The combination pattern: Flow + invocable Apex

The single most-used pattern in mature orgs.

Flow as orchestrator, invocable Apex as the heavy-lifting unit

public with sharing class CalculateChurnRiskAction {
  @InvocableMethod(label='Calculate churn risk' callout=false)
  public static List<Result> calculate(List<Request> requests) {
    List<Result> results = new List<Result>();
    for (Request r : requests) {
      Decimal score = ChurnModel.scoreFor(r.accountId);
      results.add(new Result(score));
    }
    return results;
  }
  public class Request {
    @InvocableVariable(required=true) public Id accountId;
  }
  public class Result {
    @InvocableVariable public Decimal score;
    public Result(Decimal s) { score = s; }
  }
}

In Flow, drop a single "Action" node referencing CalculateChurnRiskAction, pass the Account Id, get a Decimal back. Flow drives the orchestration (when to fire, what to do with the result, where to write); Apex handles the iteration, recursion, or whatever's hard.

When to reach for this pattern:

  • You need a tight loop or recursion (Flow loops scale poorly).
  • You need transactional control (rollback semantics, savepoints).
  • You're calling an external service.
  • You need code-level test coverage on critical math.
  • The logic is genuinely hard and would be 40 nodes in a Flow no one can read.

What changed in Spring '26 + Summer '26

Three Flow features worth knowing about, all of which narrow the historical Flow-vs-Apex gap further.

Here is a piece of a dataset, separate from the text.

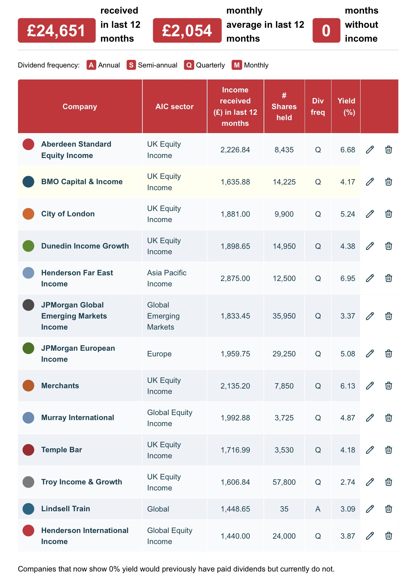Click the pencil icon for City of London
Screen dimensions: 412x574
(370, 214)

  1. Inline expressions in record-triggered Flows. You can now write a small expression directly inside a Flow element instead of building three Formula resources. Saves nodes; makes Flows readable.
  2. File-attach trigger. Flows now fire on ContentVersion insert, not just standard objects. This kills a common Apex Trigger use case (auto-classify uploaded docs).
  3. Async path step preview. Flow Builder now shows the actual async-path execution timeline in test runs, so you can see when each scheduled path will fire. Previously you had to deploy and wait.

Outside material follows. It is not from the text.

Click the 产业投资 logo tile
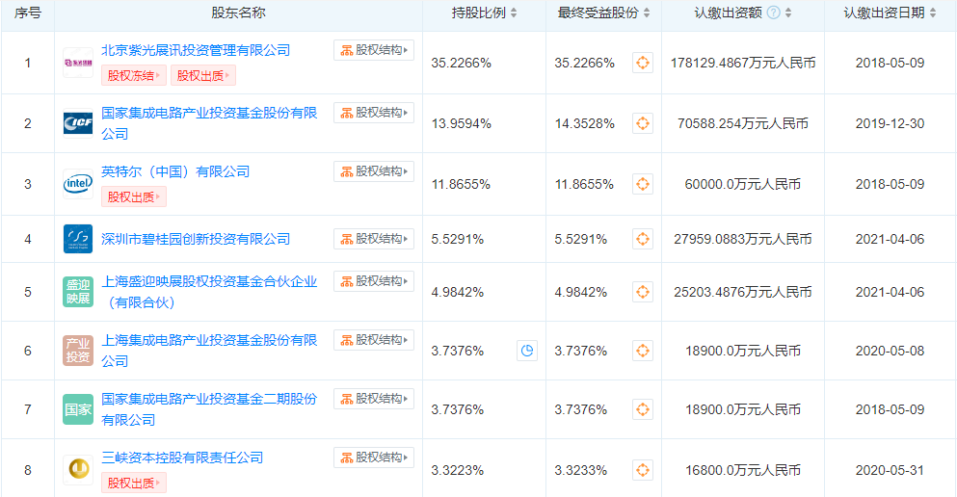This screenshot has width=957, height=497. [78, 351]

On the Apex side: TypeScript-flavored Agent Script (covered in our Agentforce 360 guide) is the biggest 2026 change for developers. It doesn't replace Apex but adds a new authoring surface.

Common mistakes (and the fix)

  • "All Flow" stance from leadership. It comes from a real desire to enable admins. The result is unmaintainable mega-Flows that nobody on the team can debug. Push back with the 70/30 framing.
  • Skipping Flow tests. Test classes are mandatory for Apex. Flow tests are optional but you should treat them as required for any production-bound Flow. The discipline pays back.
  • Inline Apex from Flow without bulk handling. Always design @InvocableMethod to accept a List<Request> and process in bulk — even if Flow is calling it one record at a time today. Future-proof.
  • Stopping the Workflow RuleProcess Builder → Flow migration. With Workflow Rules and Process Builder fully retired by end of 2025, anything still running on them in 2026 is on borrowed time. Use Migrate to Flow — see our migration playbook when it lands.

Frequently asked questions

Is Flow getting deprecated? The opposite. Flow gets more investment than Apex year over year. Salesforce wants more admins building automation directly.

Is Apex getting deprecated? Also no. Apex remains the only option for many use cases (callouts mid-transaction, complex iteration, real OOP). It's the foundation for Agentforce Actions too.

Should I rewrite my old Apex Triggers as Flow? Generally, no. If they work, leave them. Migrate Workflow Rules and Process Builders, not stable Apex.

Which is better for testing? Apex testing is more mature and the platform requires it. Flow testing is good now but optional. For mission-critical paths, the Apex test discipline still wins.

My team disagrees on the 70/30 rule. What do we do? Track real outcomes for two release cycles. Count: Flows that needed Apex bailouts, Apex that should have been Flow, average time to ship a feature. Numbers end the argument faster than opinions.

If you only take one thing from this guide: Flow first, Apex second, combine when stuck. Most automation arguments in 2026 dissolve when you apply that order in writing.